Vegetation and soil properties in restored wetlands near Lake Taihu, China

  • Published source details Lu J., Wang H., Wang W. & Yin C. (2007) Vegetation and soil properties in restored wetlands near Lake Taihu, China. Hydrobiologia, 581, 151-159.


This study is summarised as evidence for the following.

Action Category

Raise water level to restore/create freshwater marshes from other land uses

Action Link
Marsh and Swamp Conservation
  1. Raise water level to restore/create freshwater marshes from other land uses

    A site comparison study in 2003–2004 of six lakeshore marshes in eastern China (Lu et al. 2007) reported that restored marshes (developing in abandoned rice paddies with breached weirs) developed a similar plant community to a nearby reference marsh, with similar species richness and biomass.

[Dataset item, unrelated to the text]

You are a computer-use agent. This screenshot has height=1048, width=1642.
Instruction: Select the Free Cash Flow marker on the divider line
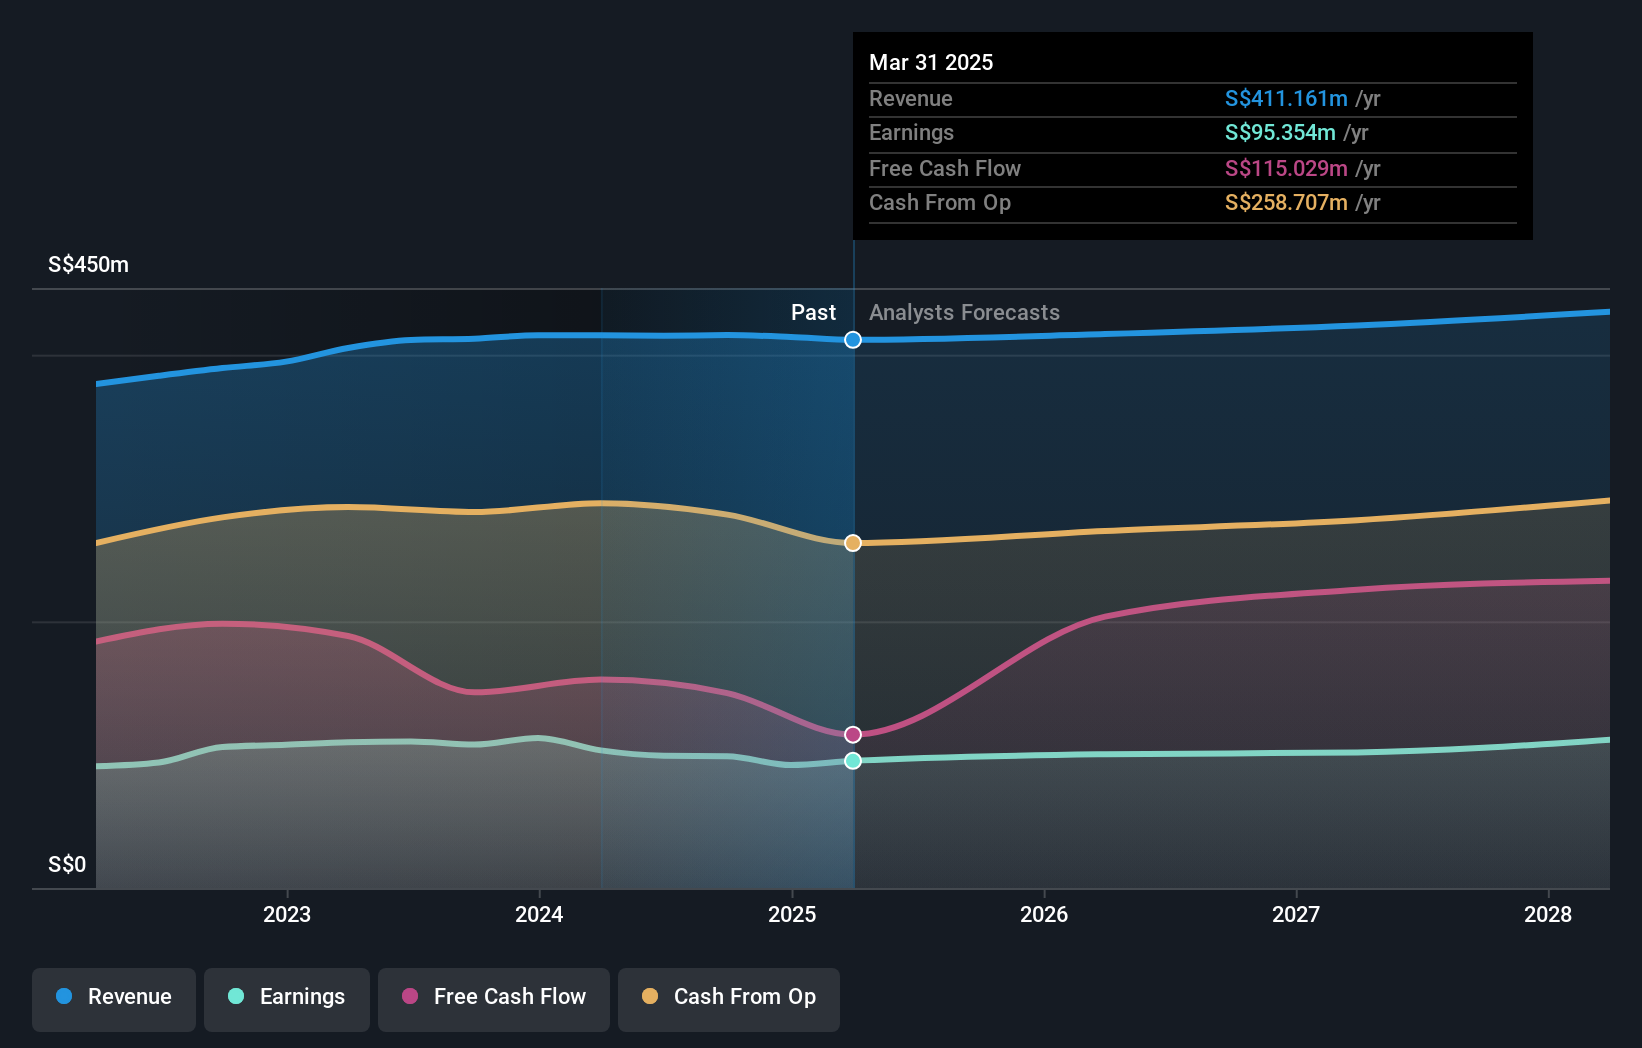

Unless specified, statistical significance was not assessed. The overall plant community composition in restored marshes became more similar to a reference marsh over time. A 2-year-old restored marsh was 64% similar to the reference marsh. A 15-year-old restored marsh was 97% similar to the reference marsh, dominated by common reed Phragmites communis, Amur silvergrass Miscanthus sacchariflorus and Manchurian wild rice Zizania latifolia. The restored marshes contained 10–13 plant species (vs reference: 9) and 1,270–2,100 g/m2 plant biomass (vs reference: 1,590 g/m2). Methods: In March–October 2003 and 2004, vegetation was surveyed in 1-m2 quadrats (number not clearly reported) in six lakeshore marshes. Biomass was dried before weighing. Five marshes had been restored from rice paddies: the weirs around the paddies had been damaged 2, 5, 10 or 15 years previously to allow lake water to flow in and out naturally. The other, reference marsh was “less disturbed” and had not been cultivated for >30 years.